Stepniak D et al. (2006) Highly efficient gluten degradation with a newly identified prolyl endoprotease: implications for celiac disease. Am J Physiol Gastrointest Liver Physiol 291: G621–G629

Celiac disease is caused by an immune response to the digestion products of wheat gluten. Gluten is incompletely digested because of its high proline content—human digestive enzymes are unable to cleave proteins at proline residues. In susceptible individuals, some gluten peptides trigger a T-cell response, causing inflammation in the small intestine. Diet supplementation with nonhuman prolyl oligopeptidases, which can cleave proteins at proline residues, has been suggested as therapy for celiac disease, but the enzymes tested do not function at gastric pH, and are efficiently degraded by pepsin. Researchers in the Netherlands have now evaluated a newly discovered prolyl endoprotease from Aspergillus niger (AN-PEP) as a potential treatment for celiac disease.

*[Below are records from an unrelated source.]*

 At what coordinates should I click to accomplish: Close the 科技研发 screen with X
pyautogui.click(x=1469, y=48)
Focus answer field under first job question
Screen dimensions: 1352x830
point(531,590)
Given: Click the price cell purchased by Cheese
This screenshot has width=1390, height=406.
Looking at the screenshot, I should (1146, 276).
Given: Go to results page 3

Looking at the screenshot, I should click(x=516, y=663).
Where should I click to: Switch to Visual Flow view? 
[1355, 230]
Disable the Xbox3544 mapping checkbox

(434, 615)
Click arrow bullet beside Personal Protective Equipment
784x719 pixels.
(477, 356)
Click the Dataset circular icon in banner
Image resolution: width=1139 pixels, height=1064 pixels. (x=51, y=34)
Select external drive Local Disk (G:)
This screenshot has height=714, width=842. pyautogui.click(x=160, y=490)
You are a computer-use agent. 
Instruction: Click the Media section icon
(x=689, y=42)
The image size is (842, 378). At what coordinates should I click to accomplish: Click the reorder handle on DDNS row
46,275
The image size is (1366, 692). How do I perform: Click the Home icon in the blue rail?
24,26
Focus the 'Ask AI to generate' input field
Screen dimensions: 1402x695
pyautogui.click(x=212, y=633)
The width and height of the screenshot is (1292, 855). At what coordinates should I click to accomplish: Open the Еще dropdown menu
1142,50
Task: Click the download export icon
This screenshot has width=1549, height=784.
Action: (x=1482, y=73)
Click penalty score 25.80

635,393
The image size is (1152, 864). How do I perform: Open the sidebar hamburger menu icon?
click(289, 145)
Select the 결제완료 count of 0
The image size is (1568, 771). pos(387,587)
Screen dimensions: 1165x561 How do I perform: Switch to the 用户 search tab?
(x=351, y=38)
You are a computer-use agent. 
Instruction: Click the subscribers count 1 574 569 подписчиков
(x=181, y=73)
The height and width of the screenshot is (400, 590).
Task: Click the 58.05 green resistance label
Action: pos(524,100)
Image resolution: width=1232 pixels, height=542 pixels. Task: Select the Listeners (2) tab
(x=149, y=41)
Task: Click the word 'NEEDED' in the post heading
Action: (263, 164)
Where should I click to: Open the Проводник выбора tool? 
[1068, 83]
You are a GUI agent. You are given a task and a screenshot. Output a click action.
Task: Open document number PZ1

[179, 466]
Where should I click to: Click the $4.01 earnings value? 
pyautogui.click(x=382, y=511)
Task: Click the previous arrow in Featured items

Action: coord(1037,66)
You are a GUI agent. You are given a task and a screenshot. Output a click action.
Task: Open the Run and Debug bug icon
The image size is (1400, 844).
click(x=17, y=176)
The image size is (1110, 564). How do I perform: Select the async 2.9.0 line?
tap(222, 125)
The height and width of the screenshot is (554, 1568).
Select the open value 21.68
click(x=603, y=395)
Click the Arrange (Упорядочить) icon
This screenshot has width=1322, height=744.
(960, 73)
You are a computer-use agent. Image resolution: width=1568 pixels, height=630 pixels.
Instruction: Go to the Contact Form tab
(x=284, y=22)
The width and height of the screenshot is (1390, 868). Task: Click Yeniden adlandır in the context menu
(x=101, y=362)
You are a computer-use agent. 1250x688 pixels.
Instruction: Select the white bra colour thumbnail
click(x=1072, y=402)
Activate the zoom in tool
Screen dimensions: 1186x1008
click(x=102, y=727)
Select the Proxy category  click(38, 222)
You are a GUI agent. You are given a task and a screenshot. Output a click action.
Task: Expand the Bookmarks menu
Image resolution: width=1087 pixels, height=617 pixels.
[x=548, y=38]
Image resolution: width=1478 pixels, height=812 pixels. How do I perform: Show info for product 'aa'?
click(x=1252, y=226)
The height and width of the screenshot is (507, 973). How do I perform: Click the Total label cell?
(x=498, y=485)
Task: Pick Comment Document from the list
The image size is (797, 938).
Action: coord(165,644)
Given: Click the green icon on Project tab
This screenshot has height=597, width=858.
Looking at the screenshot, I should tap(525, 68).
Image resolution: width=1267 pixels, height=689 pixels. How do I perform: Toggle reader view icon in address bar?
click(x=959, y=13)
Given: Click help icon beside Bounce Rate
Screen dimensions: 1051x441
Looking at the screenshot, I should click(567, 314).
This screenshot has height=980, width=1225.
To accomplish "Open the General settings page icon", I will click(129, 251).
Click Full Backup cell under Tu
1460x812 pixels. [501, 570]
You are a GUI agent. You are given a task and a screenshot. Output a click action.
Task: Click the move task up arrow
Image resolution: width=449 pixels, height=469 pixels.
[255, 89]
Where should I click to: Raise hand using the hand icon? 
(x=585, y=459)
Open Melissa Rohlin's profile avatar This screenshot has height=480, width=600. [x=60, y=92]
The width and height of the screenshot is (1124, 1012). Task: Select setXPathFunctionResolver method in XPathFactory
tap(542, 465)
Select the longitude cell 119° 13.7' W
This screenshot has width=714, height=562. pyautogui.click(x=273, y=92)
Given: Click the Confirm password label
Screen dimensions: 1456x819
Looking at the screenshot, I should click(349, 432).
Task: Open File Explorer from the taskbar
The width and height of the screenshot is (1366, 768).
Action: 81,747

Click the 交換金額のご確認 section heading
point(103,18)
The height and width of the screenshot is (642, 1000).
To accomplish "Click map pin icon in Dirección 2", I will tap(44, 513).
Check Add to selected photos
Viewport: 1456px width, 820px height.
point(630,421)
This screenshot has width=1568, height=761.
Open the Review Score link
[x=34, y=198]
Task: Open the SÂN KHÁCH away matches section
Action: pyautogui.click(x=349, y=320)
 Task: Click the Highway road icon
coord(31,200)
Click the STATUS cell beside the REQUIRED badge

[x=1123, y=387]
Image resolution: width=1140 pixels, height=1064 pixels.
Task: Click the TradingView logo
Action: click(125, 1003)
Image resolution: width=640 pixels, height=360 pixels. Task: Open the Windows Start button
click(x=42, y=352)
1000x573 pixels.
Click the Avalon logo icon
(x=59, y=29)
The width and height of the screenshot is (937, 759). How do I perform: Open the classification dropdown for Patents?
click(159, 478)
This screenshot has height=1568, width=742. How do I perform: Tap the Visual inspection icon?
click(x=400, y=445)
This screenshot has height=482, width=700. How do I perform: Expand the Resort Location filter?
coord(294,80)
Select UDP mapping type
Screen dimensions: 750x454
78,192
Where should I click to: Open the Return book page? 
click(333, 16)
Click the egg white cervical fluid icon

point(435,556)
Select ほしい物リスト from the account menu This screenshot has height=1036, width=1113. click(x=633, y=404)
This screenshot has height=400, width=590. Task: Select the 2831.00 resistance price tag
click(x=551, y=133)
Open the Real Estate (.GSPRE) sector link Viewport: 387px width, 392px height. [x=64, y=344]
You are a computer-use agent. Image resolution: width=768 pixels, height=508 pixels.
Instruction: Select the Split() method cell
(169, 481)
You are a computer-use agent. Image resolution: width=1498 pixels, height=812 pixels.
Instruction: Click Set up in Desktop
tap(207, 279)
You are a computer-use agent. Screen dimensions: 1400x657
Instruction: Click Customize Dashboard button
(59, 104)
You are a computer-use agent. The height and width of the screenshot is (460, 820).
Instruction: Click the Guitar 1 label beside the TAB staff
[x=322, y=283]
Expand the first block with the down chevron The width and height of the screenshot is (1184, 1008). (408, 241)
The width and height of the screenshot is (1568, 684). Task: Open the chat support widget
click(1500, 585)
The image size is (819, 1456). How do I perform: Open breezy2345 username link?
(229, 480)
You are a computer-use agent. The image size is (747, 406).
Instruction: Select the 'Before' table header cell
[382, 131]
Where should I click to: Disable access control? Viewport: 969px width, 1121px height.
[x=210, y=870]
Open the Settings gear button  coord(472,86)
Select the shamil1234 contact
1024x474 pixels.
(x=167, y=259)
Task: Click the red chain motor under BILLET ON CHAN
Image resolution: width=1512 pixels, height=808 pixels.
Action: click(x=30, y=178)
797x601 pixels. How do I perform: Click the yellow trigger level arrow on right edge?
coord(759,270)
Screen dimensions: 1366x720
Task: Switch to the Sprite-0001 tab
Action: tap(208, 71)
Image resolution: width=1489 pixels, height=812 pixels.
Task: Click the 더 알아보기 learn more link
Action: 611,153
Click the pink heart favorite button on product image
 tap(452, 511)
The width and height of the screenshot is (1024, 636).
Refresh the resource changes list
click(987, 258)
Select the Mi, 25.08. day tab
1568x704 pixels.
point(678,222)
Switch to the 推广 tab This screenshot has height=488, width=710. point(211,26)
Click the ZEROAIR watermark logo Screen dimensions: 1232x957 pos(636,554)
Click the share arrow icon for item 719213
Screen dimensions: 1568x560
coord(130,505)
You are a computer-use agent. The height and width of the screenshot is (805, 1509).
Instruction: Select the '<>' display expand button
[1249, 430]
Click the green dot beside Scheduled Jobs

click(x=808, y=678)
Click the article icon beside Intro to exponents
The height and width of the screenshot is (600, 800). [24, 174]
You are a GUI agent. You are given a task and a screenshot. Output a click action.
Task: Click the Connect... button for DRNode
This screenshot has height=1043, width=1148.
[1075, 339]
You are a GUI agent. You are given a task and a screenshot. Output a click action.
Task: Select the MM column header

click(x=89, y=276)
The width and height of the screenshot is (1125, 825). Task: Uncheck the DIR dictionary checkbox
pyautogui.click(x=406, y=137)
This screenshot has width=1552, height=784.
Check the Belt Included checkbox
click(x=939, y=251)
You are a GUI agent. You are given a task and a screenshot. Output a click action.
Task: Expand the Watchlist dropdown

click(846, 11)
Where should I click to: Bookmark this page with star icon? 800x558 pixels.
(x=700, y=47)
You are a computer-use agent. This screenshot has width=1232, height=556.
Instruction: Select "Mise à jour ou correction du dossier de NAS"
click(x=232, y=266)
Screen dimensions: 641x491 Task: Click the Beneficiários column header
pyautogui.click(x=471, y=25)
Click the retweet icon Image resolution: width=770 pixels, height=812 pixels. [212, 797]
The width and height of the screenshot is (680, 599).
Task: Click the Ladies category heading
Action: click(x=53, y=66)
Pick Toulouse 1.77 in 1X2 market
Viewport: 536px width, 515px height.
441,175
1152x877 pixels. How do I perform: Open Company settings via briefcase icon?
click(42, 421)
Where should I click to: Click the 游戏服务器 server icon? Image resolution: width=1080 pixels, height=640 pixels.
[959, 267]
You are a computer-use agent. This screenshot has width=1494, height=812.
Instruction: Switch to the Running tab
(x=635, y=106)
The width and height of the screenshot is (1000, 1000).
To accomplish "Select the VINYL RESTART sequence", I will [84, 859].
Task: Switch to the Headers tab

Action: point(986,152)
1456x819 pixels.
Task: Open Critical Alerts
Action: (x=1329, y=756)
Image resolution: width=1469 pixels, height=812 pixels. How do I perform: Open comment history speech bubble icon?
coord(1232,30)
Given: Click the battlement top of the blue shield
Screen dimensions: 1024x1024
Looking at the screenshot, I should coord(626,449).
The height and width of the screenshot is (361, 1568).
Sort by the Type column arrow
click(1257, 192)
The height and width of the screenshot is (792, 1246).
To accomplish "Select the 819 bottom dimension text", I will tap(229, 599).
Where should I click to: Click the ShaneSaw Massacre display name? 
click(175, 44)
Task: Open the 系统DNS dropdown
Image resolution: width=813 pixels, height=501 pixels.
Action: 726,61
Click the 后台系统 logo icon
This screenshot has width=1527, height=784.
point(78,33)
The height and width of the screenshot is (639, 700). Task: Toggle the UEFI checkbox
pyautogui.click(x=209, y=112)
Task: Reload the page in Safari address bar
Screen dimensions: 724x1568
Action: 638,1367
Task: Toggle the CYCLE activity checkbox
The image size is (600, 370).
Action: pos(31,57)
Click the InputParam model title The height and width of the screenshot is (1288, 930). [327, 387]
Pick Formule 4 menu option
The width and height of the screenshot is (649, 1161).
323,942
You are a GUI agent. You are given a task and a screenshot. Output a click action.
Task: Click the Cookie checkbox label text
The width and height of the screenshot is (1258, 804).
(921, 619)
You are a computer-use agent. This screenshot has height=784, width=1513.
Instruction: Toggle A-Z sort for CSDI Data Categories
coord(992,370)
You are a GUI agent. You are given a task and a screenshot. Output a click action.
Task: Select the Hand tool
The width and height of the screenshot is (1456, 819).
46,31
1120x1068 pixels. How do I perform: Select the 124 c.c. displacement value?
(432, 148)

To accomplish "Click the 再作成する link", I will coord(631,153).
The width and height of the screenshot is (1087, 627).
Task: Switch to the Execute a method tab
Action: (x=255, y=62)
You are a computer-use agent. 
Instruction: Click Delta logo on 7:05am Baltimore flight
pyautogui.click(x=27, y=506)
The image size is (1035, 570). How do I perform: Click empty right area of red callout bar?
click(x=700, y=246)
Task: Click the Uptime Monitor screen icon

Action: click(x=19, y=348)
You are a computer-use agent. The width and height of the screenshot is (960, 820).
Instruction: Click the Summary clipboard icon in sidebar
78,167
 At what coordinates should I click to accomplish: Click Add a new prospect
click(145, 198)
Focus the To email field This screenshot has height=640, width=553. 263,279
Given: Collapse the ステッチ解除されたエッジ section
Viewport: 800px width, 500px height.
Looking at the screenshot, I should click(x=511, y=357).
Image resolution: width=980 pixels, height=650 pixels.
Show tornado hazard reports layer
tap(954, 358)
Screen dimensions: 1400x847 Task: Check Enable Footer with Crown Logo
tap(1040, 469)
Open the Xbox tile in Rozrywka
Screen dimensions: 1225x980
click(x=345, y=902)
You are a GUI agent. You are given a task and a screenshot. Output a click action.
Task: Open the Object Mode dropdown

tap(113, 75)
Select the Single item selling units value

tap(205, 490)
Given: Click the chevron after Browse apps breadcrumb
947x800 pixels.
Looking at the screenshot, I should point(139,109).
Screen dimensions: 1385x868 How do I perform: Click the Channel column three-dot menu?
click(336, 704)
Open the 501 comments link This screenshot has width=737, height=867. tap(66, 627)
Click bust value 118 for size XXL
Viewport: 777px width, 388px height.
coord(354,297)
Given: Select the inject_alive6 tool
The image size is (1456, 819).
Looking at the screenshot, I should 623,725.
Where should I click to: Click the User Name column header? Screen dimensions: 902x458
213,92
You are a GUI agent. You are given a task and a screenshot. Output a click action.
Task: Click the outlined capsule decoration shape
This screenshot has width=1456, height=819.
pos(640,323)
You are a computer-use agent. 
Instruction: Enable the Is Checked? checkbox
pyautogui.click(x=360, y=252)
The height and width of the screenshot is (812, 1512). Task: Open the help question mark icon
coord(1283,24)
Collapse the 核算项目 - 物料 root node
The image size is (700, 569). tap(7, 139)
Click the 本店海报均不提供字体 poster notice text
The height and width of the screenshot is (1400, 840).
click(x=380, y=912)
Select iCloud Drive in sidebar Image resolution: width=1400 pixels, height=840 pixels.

AN-PEP is active between pH 2 and pH 8, with peak activity at pH 4–5. The enzyme retains its activity after incubation for 60 min at pH 2, and is resistant to pepsin degradation. Intact gluten is degraded effectively by AN-PEP, and gluten peptides are digested 60 times faster by AN-PEP than by a prolyl oligopeptidase. Almost all gluten-derived immunostimulatory peptides are destroyed by AN-PEP, and the T-cell stimulatory properties of a pepsin/trypsin digest of gluten are eliminated or greatly reduced by AN-PEP.

The authors conclude that AN-PEP is active throughout the pH range encountered in the human digestive tract. AN-PEP's pepsin resistance, high catalytic rate, activity against intact gluten and effectiveness against immunostimulatory peptides make it a promising candidate for clinical trials to evaluate oral AN-PEP supplementation in the treatment of celiac disease.